Quote word for word the lines starting at the line with "You are a computer-use agent." and ending at the final line of the entries. Leave out any pictures.
========================================
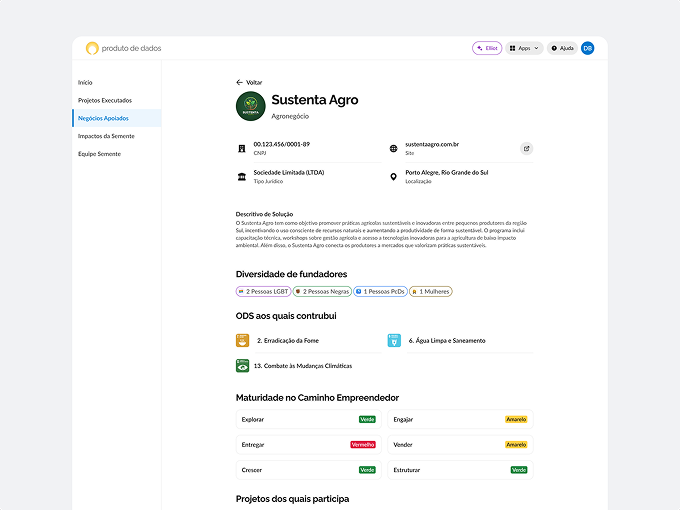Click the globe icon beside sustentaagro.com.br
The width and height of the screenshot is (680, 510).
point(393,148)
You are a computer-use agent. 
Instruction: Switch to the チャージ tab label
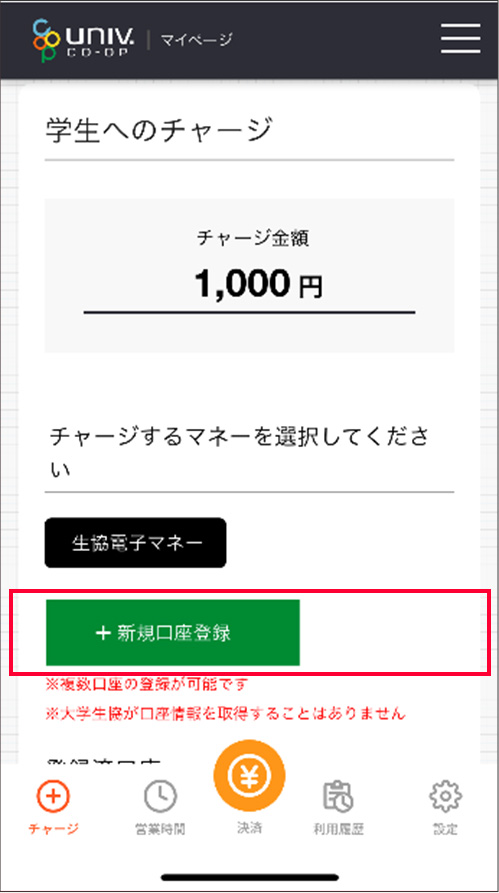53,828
========================================
● SOLVED PROBLEM:
You are a computer-use agent. 
Instruction: Switch to the チャージ tab label
53,828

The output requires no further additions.